1. Department of Epidemiology, Biostatistics and Occupational Health, McGill University, Montreal, Québec, Canada

2. Division of Infectious Diseases, Department of Pediatrics, Montreal Children’s Hospital, McGill University, Montreal, Québec, Canada

3. Life Sciences Library, McGill University, Montreal, Québec, Canada

4. Department of Pediatrics, CHU Sainte-Justine, University of Montreal, Montreal, Québec, Canada

5. Department of Microbiology, Infectious Disease, and Immunology, University of Montreal, Montreal, Québec, Canada

6. Infection Prevention and Control Unit, Division of Infectious Disease and Medical Microbiology, CHU Sainte-Justine, Montreal, Québec, Canada

Abstract

Background: In asthmatic children, respiratory pathogens are identified in 60%–80% of asthma exacerbations, contributing to a significant burden of illness. The role of pathogens in the clinical evolution of exacerbations is unknown. Objective: We systematically reviewed the association between the presence of pathogens and clinical outcomes in children with an asthma exacerbation. Method: PubMed, EMBASE, BIOSIS, and the Cochrane Central Register of Controlled Trials were searched up to October 2016 for studies reporting on respiratory pathogen exposure and clinical outcome.
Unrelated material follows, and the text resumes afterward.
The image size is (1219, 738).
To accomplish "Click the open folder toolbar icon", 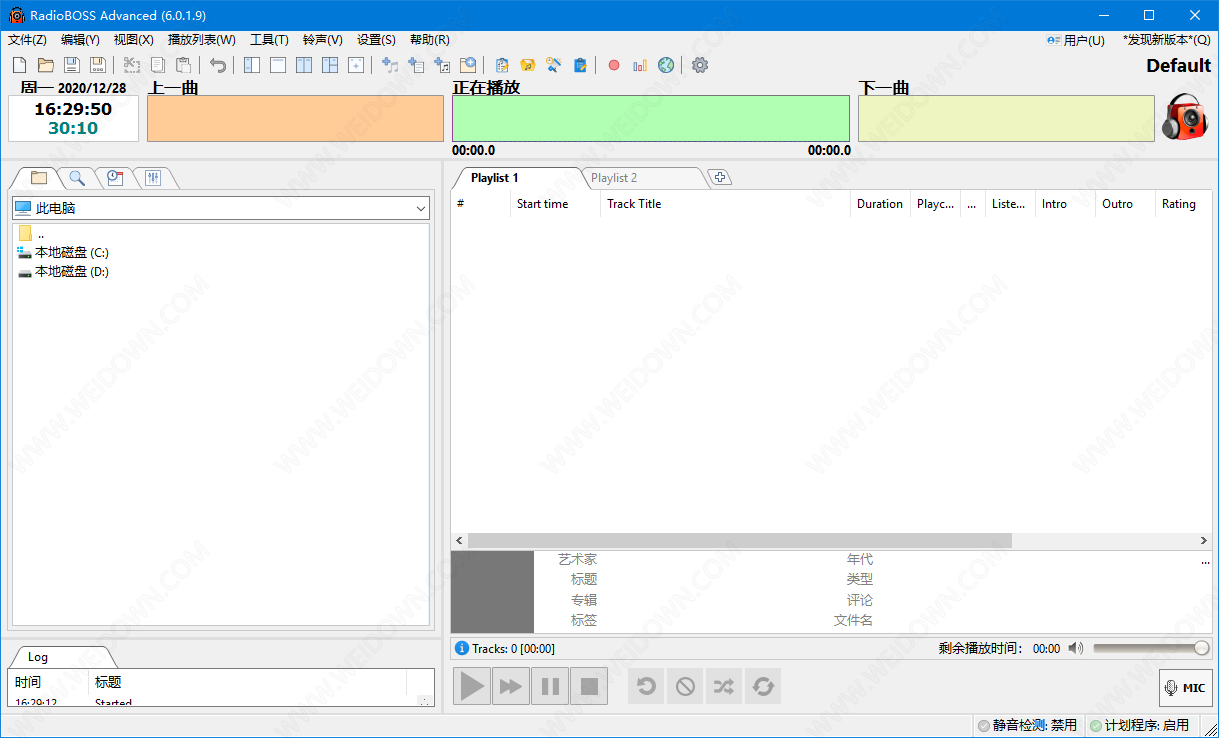I will tap(46, 65).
The Risk of Bias in Non-Randomized Studies of Interventions tool was used for quality assessment. Results: Twenty-eight observational studies ( N = 4,224 children) reported on 112 different associations between exposure to any pathogen ( n = 45), human rhinovirus (HRV; n = 34), atypical bacteria ( n = 21), specific virus ( n = 11), or bacteria ( n = 1) and outcomes of exacerbation severity ( n = 26), health care use ( n = 38), treatment response ( n = 19), and morbidity ( n = 29). Restricting the analysis only to comparisons with a low to moderate risk of bias, we observed an association between HRV and higher exacerbation severity on presentation (regression p = .016) and between the presence of any pathogen and emergency department treatment failure (odds ratio [OR] = 1.57; 95% CI 1.04% to 2.37%). High-quality evidence for effect on morbidity or health care use is lacking. Conclusions: Further research on the role of pathogen–treatment interaction and outcomes is required to inform the need for point-of-care, real-time testing for pathogens. Studies with a sufficiently large sample size that address selection bias, correctly adjust for confounding, and rigorously report core patient-centred outcomes are necessary to improve knowledge.

Publisher

University of Toronto Press Inc. (UTPress)

Subject

Infectious Diseases,Microbiology (medical)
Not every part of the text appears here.